(Dataset records)
——
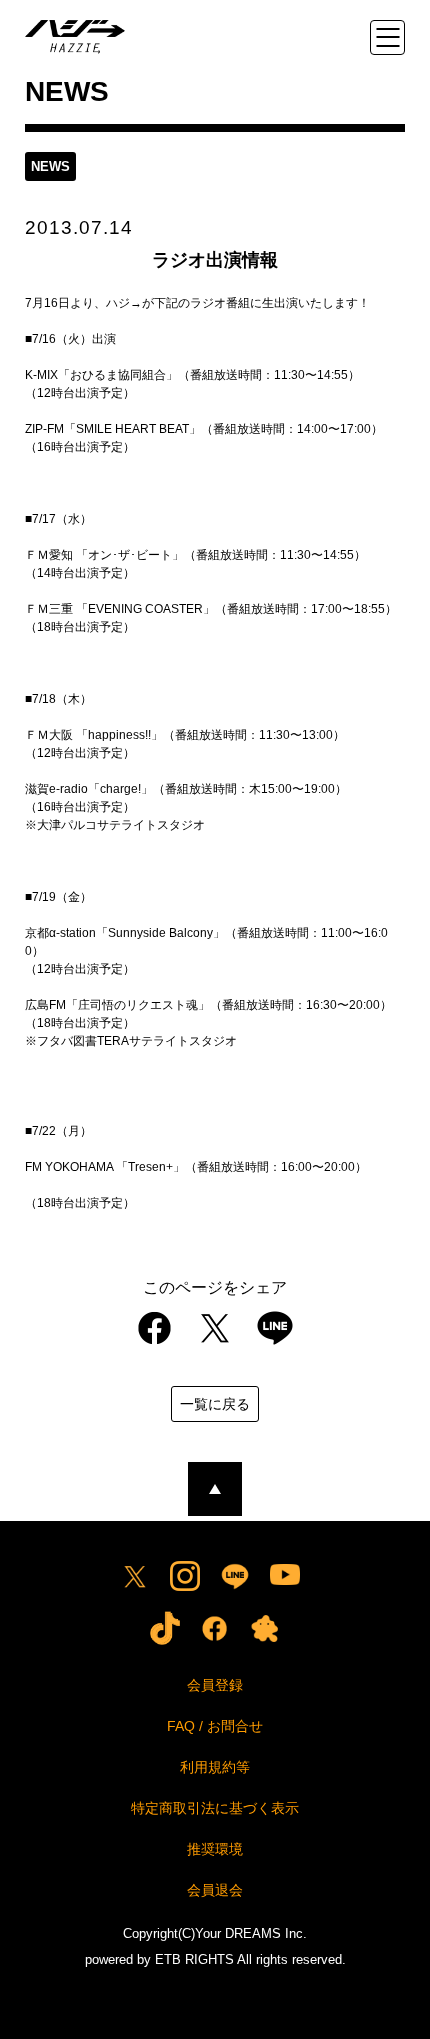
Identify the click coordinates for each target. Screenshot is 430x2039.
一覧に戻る (215, 1404)
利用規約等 (215, 1767)
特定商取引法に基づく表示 (215, 1808)
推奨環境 (215, 1849)
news (50, 166)
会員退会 (215, 1890)
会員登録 (215, 1685)
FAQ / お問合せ (215, 1726)
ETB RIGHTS (194, 1959)
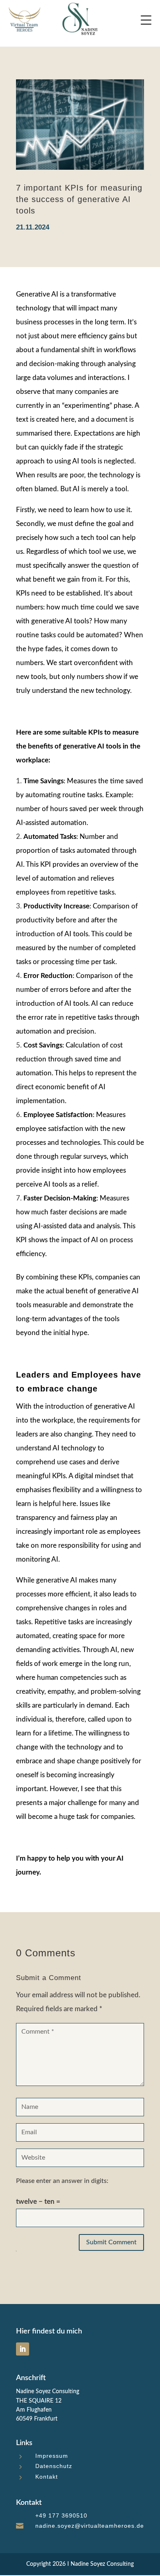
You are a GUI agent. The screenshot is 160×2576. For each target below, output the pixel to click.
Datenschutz (53, 2466)
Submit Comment (111, 2242)
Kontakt (46, 2476)
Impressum (51, 2455)
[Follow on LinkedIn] (22, 2349)
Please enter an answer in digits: (62, 2181)
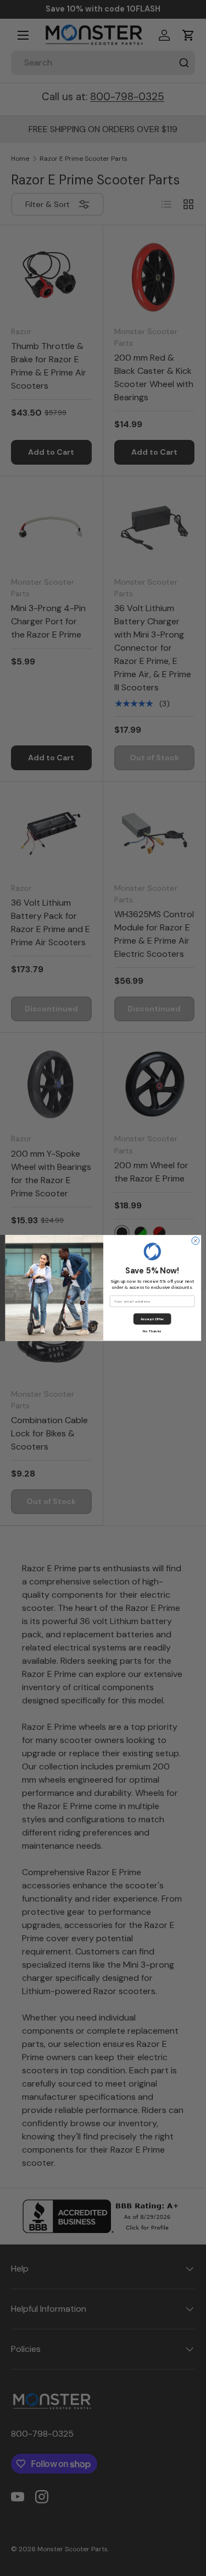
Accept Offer (152, 1319)
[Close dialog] (195, 1241)
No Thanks (152, 1330)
——
→ **Problem to solve**
Count every line of the data above that includes the word "target", then state the total and nothing more.

→ **Written response**
2